Мужчина тоже полез за куревом. Синеватый дымок поплыл на майском ветерке. Мужчина курил болгарскую сигарету «Опал», стоя на окаменевшем гребне глиняной кучи, над бездной, поглотившей, как океан Атлантиду, его детство. Сорок лет назад он, оставаясь в этой же точке, стоял бы на крыше собственного дровяника, а справа, из распахнутого окна дома, его могла бы окликнуть бабушка. Золотая фикса… Но их тогда было сколько угодно — парней с фиксами, фальшивыми накладками на вполне здоровых зубах. Фикса у наиболее солидной шпаны и у бывших или будущих уголовников была таким же обязательным атрибутом и опознавательным знаком, как, скажем, брюки дудочкой у стиляг в пятидесятые годы или очки в тонкой металлической оправе у партработников в семидесятые.

И потом, сорок лет — не тридцать. Хотя эксперт сказал «самое малое». Это могли быть они, два таинственных незнакомца, остановившие его сорок… нет, если быть точным, тридцать девять лет назад, неподалеку отсюда, на улице, против сберкассы, тоже, кажется, весной, только в холодный, ветреный день. Да, было зябко; он не мог вспомнить, как был одет сам, но отчетливо вспомнил облик незнакомцев. Один, постарше, был в брезентовом плаще, глухо застегнутом под горлом, в суконной фуражке неизвестного ведомства, с неясным следом сорванной эмблемы на тулье. Другой, молодой, в солдатском бушлате, туго затянутом ремнем с отдраенной пряжкой, в сапогах, по тогдашней моде, с вывернутыми голенищами, в брюках напуском.

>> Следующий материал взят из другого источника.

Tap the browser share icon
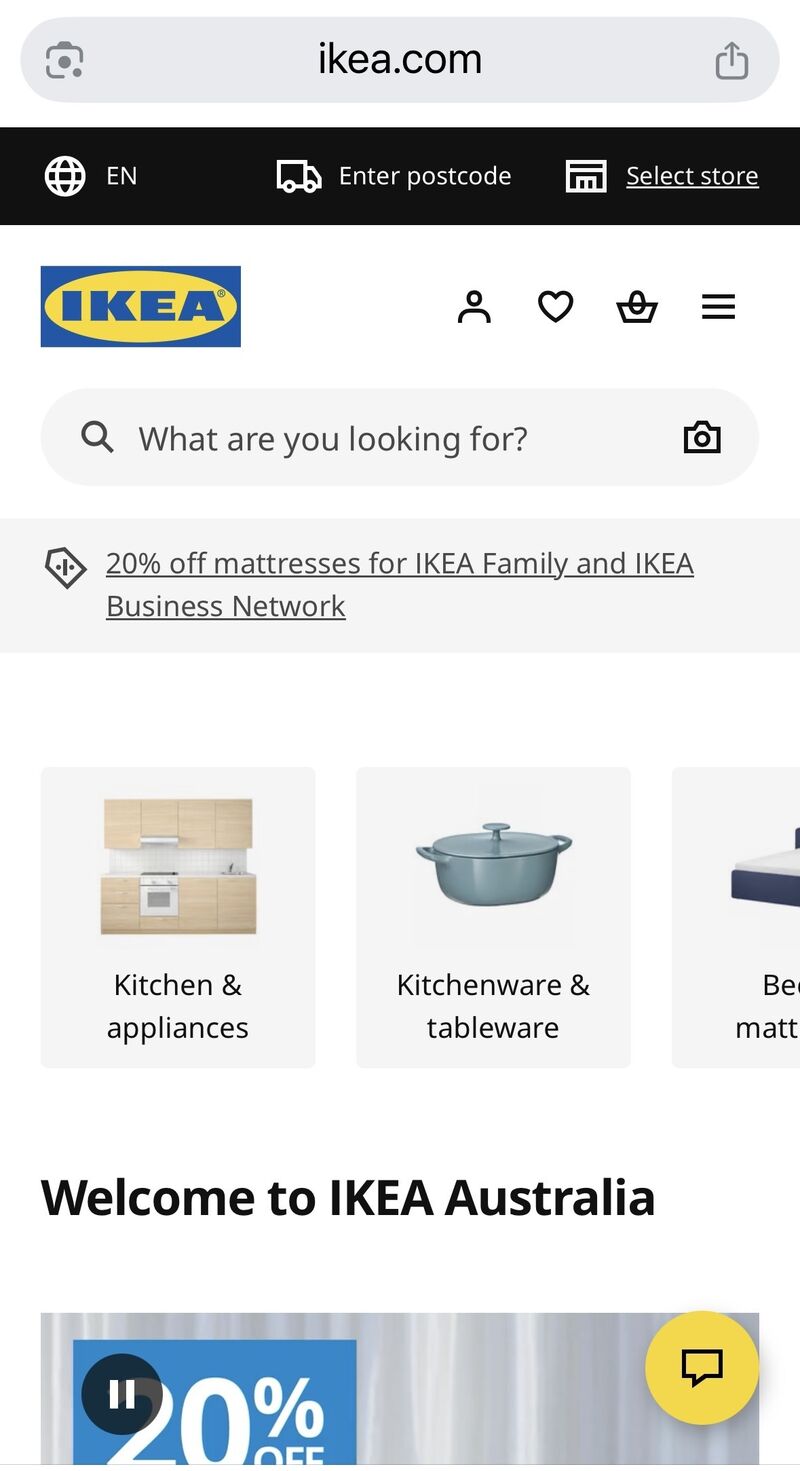 click(731, 60)
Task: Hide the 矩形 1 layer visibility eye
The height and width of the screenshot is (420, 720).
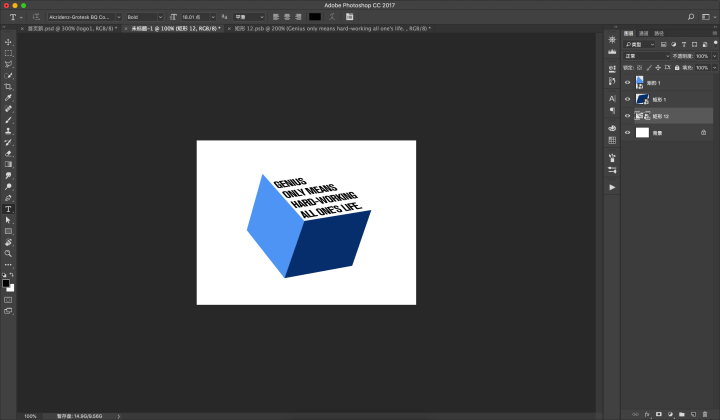Action: tap(627, 100)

Они стояли посередине тротуара, и он, приближаясь, почувствовал: сейчас его о чем-то спросят. Он принял их за приезжих и с готовностью остановился сам. Он любил давать пояснения, гордясь тем, что знает в этой округе все: и многих живущих здесь людей, и местоположение учреждений, магазинов, остановок. Эти, показалось ему, спросят, где ближайшая «американка» — распивочная, где на скорую руку можно было выпить стопку водки. Ближайшая была за углом, в стене городского сада. Но он ошибся.

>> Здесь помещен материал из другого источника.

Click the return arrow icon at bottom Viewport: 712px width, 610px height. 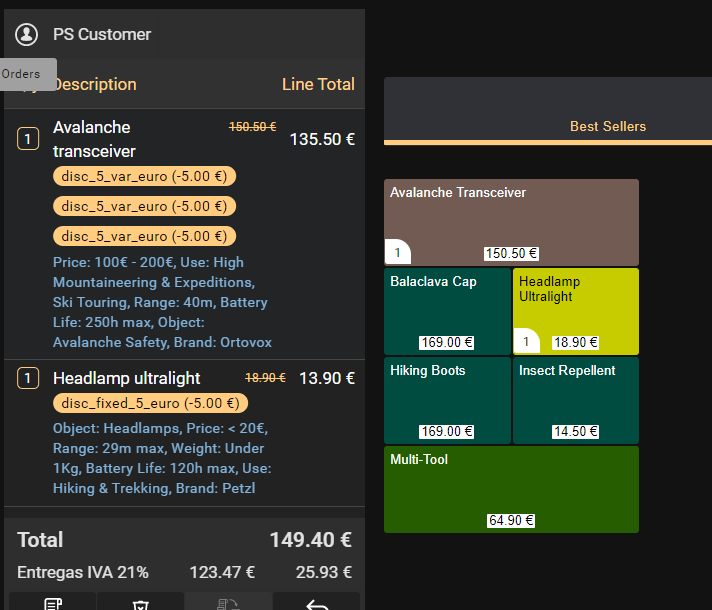coord(316,603)
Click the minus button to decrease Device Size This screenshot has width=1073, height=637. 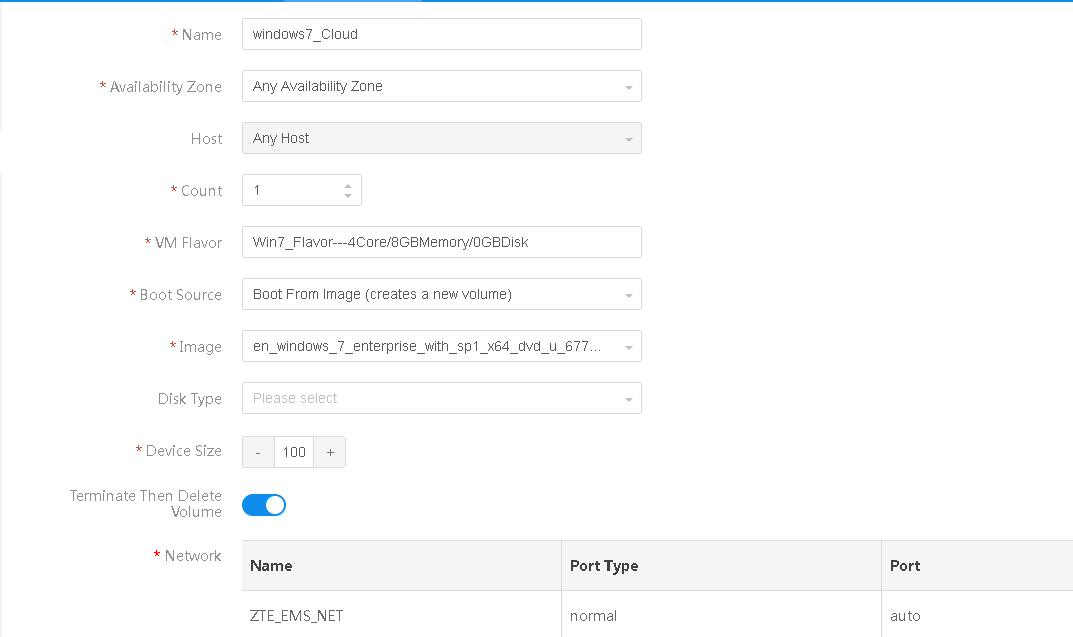click(258, 451)
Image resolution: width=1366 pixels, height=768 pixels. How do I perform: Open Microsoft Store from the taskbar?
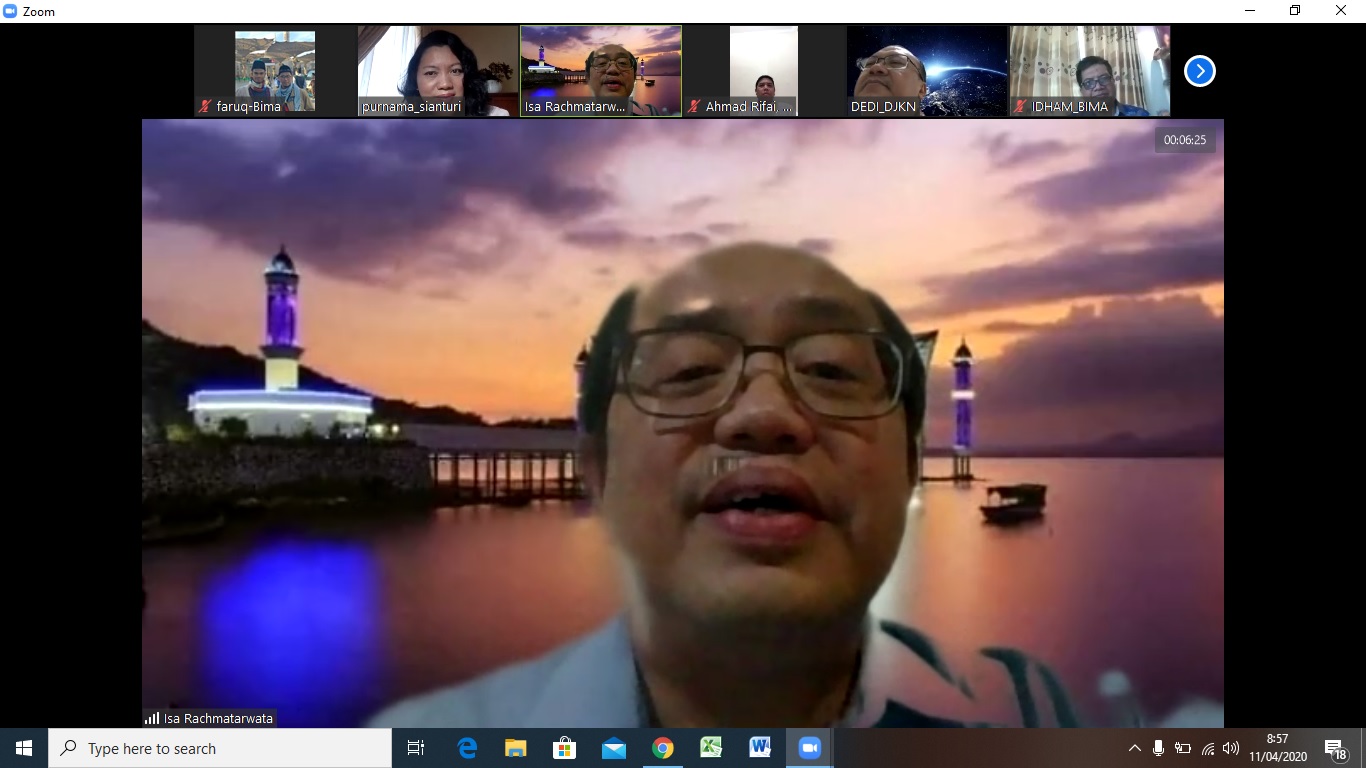(565, 748)
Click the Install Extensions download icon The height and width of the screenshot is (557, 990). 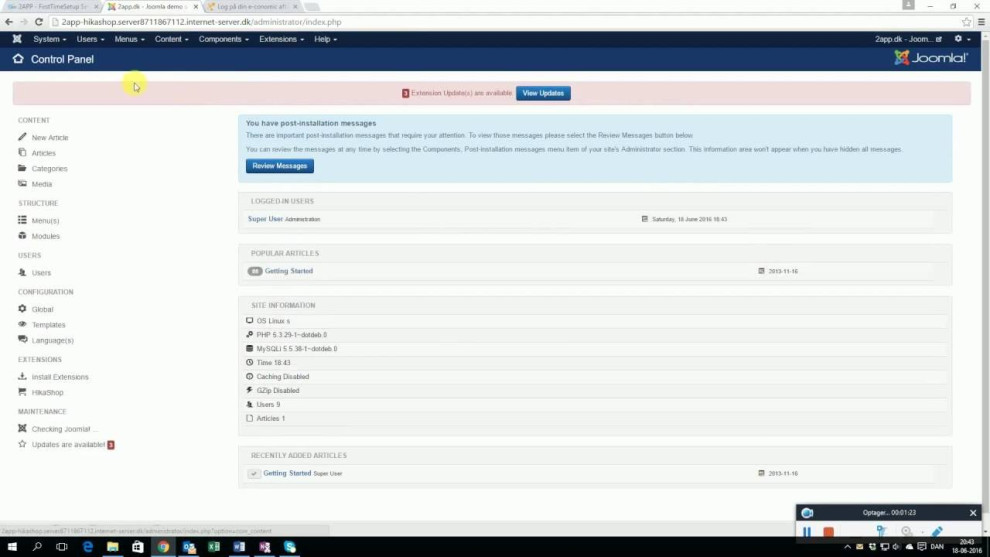pos(22,377)
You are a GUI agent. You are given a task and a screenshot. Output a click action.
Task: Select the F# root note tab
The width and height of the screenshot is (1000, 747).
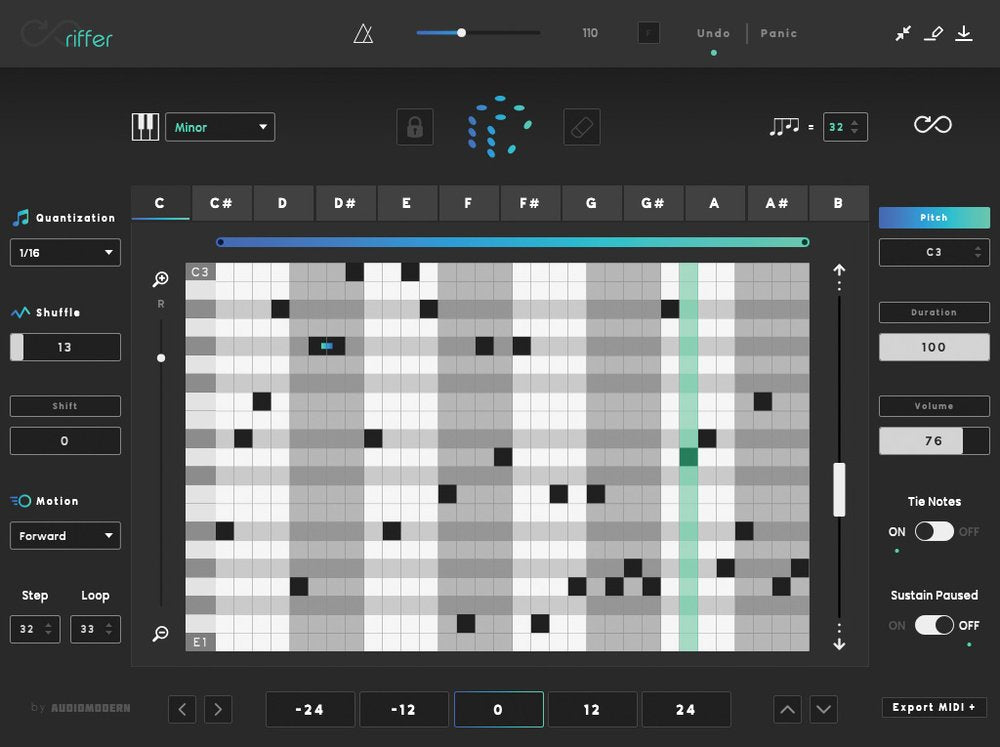pyautogui.click(x=529, y=203)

Молодой остановил его, положив руку на плечо:

— Слышь, пацан… — произнес он тем самым неразборчивым голосом, который возникал, когда говоривший почти не открывал губ — такое произношение было обязательной манерой у шпаны и уголовников. Мальчик насторожился. Но старший отстранил приятеля и вежливо спросил:

— Мальчик, ты не очень торопишься?

Он заверил, что ничуть не торопится.

Тогда старший расстегнул плащ, полез за пазуху и вытащил хрустнувшую на сломе красную бумагу — тридцать рублей.

— Сходи в сберкассу, разменяй, пожалуйста.

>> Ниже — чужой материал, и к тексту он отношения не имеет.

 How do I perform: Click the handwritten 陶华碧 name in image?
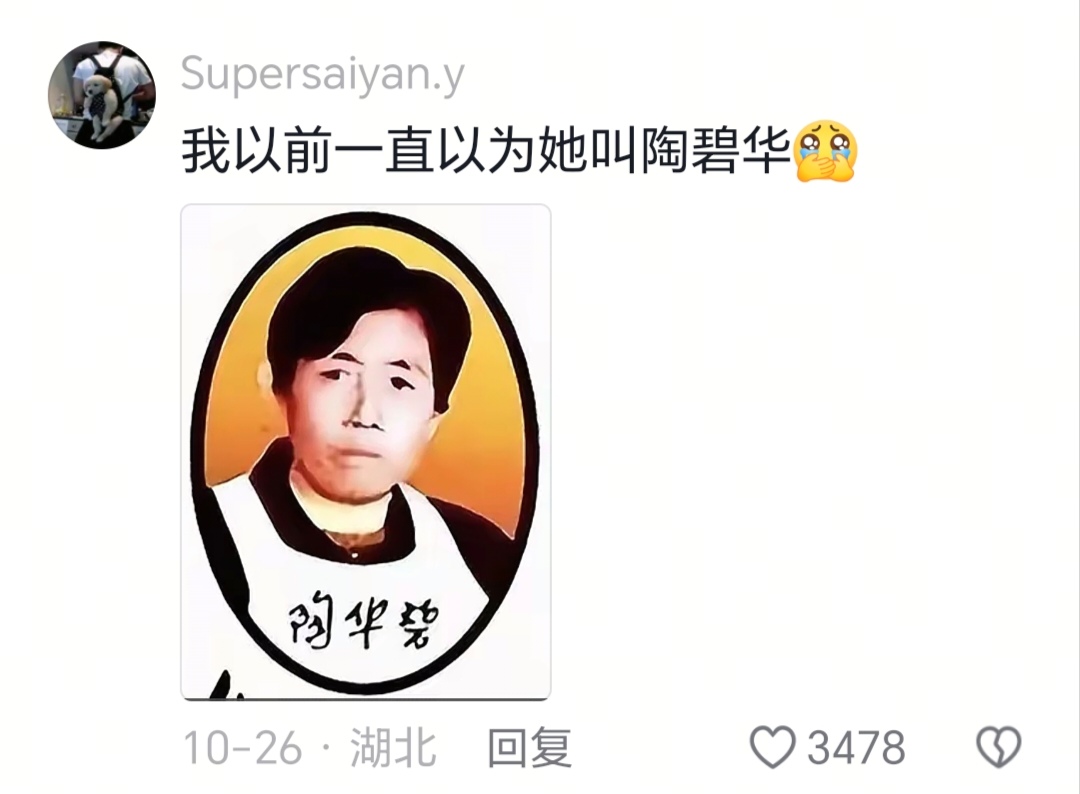point(362,620)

Купюра достоинством в тридцать рублей была для мальчика довольно значительной ценностью, и он не так уж часто держал в руках такие крупные деньги. Ничего удивительного, если напомнить, например, что в те времена кирзовый мяч для игры в волейбол или футбол стоил двадцать четыре рубля и на него складывались всем двором. Мальчик поэтому с уважением и к доверенной ему сумме, и к серьезности самого поручения сунул купюру в карман куртки (вспомнил, сам он был в парусиной куртке, под ней — свитер) и отправился через дорогу в сберкассу.